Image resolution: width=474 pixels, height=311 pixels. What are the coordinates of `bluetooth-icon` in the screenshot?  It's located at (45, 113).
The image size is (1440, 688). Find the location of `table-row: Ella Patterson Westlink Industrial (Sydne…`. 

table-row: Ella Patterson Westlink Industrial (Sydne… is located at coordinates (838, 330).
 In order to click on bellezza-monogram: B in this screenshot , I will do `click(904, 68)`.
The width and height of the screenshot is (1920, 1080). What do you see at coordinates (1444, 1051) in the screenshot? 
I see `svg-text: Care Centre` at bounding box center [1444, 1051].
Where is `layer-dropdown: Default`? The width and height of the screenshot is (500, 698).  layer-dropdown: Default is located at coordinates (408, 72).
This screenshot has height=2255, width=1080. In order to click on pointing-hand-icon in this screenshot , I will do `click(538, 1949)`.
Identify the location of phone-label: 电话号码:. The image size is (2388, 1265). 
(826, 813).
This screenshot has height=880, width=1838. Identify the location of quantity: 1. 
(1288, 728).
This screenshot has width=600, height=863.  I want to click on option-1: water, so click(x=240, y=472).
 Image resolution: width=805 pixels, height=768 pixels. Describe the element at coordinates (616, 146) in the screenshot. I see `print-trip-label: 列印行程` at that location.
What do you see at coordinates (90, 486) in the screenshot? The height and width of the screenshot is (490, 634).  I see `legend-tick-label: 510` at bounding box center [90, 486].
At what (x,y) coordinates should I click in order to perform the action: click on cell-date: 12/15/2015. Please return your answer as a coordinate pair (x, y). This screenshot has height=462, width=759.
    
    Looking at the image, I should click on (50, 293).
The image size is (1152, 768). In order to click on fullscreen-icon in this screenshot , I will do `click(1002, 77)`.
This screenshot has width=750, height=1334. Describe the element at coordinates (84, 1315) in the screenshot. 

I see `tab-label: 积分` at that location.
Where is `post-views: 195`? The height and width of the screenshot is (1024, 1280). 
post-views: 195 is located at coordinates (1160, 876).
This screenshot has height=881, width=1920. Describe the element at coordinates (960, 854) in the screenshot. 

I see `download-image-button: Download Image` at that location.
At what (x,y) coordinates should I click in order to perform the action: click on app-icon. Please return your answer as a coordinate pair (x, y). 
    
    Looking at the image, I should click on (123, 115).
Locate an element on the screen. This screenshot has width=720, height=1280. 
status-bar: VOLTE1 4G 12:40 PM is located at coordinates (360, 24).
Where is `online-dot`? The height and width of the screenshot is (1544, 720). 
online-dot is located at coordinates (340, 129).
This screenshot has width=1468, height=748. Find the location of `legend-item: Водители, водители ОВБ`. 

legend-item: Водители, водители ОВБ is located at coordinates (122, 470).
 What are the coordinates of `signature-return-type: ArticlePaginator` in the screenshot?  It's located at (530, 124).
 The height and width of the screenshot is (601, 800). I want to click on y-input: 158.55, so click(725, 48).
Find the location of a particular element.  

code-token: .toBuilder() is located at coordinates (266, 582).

▶ _TASK BRIEF_
Reproduce every line of the listing above word for word, with nothing added or left out.

▶ _SOLUTION TO THE EXERCISE_
Image resolution: width=474 pixels, height=311 pixels. What are the coordinates of `bluetooth-icon` in the screenshot?  It's located at (45, 113).
The image size is (1440, 688). Find the location of `table-row: Ella Patterson Westlink Industrial (Sydne…`. 

table-row: Ella Patterson Westlink Industrial (Sydne… is located at coordinates (838, 330).
 In order to click on bellezza-monogram: B in this screenshot , I will do `click(904, 68)`.
The width and height of the screenshot is (1920, 1080). What do you see at coordinates (1444, 1051) in the screenshot? 
I see `svg-text: Care Centre` at bounding box center [1444, 1051].
Where is `layer-dropdown: Default`? The width and height of the screenshot is (500, 698).  layer-dropdown: Default is located at coordinates (408, 72).
This screenshot has height=2255, width=1080. In order to click on pointing-hand-icon in this screenshot , I will do `click(538, 1949)`.
Identify the location of phone-label: 电话号码:. The image size is (2388, 1265). 
(826, 813).
This screenshot has height=880, width=1838. Identify the location of quantity: 1. 
(1288, 728).
This screenshot has width=600, height=863.  I want to click on option-1: water, so click(x=240, y=472).
 Image resolution: width=805 pixels, height=768 pixels. Describe the element at coordinates (616, 146) in the screenshot. I see `print-trip-label: 列印行程` at that location.
What do you see at coordinates (90, 486) in the screenshot? The height and width of the screenshot is (490, 634).  I see `legend-tick-label: 510` at bounding box center [90, 486].
At what (x,y) coordinates should I click in order to perform the action: click on cell-date: 12/15/2015. Please return your answer as a coordinate pair (x, y). This screenshot has height=462, width=759.
    
    Looking at the image, I should click on (50, 293).
The image size is (1152, 768). In order to click on fullscreen-icon in this screenshot , I will do `click(1002, 77)`.
This screenshot has width=750, height=1334. Describe the element at coordinates (84, 1315) in the screenshot. 

I see `tab-label: 积分` at that location.
Where is `post-views: 195`? The height and width of the screenshot is (1024, 1280). 
post-views: 195 is located at coordinates (1160, 876).
This screenshot has height=881, width=1920. Describe the element at coordinates (960, 854) in the screenshot. 

I see `download-image-button: Download Image` at that location.
At what (x,y) coordinates should I click in order to perform the action: click on app-icon. Please return your answer as a coordinate pair (x, y). 
    
    Looking at the image, I should click on (123, 115).
Locate an element on the screen. This screenshot has width=720, height=1280. 
status-bar: VOLTE1 4G 12:40 PM is located at coordinates (360, 24).
Where is `online-dot`? The height and width of the screenshot is (1544, 720). 
online-dot is located at coordinates (340, 129).
This screenshot has width=1468, height=748. Find the location of `legend-item: Водители, водители ОВБ`. 

legend-item: Водители, водители ОВБ is located at coordinates (122, 470).
 What are the coordinates of `signature-return-type: ArticlePaginator` in the screenshot?  It's located at (530, 124).
 The height and width of the screenshot is (601, 800). I want to click on y-input: 158.55, so click(725, 48).
Find the location of a particular element.  

code-token: .toBuilder() is located at coordinates (266, 582).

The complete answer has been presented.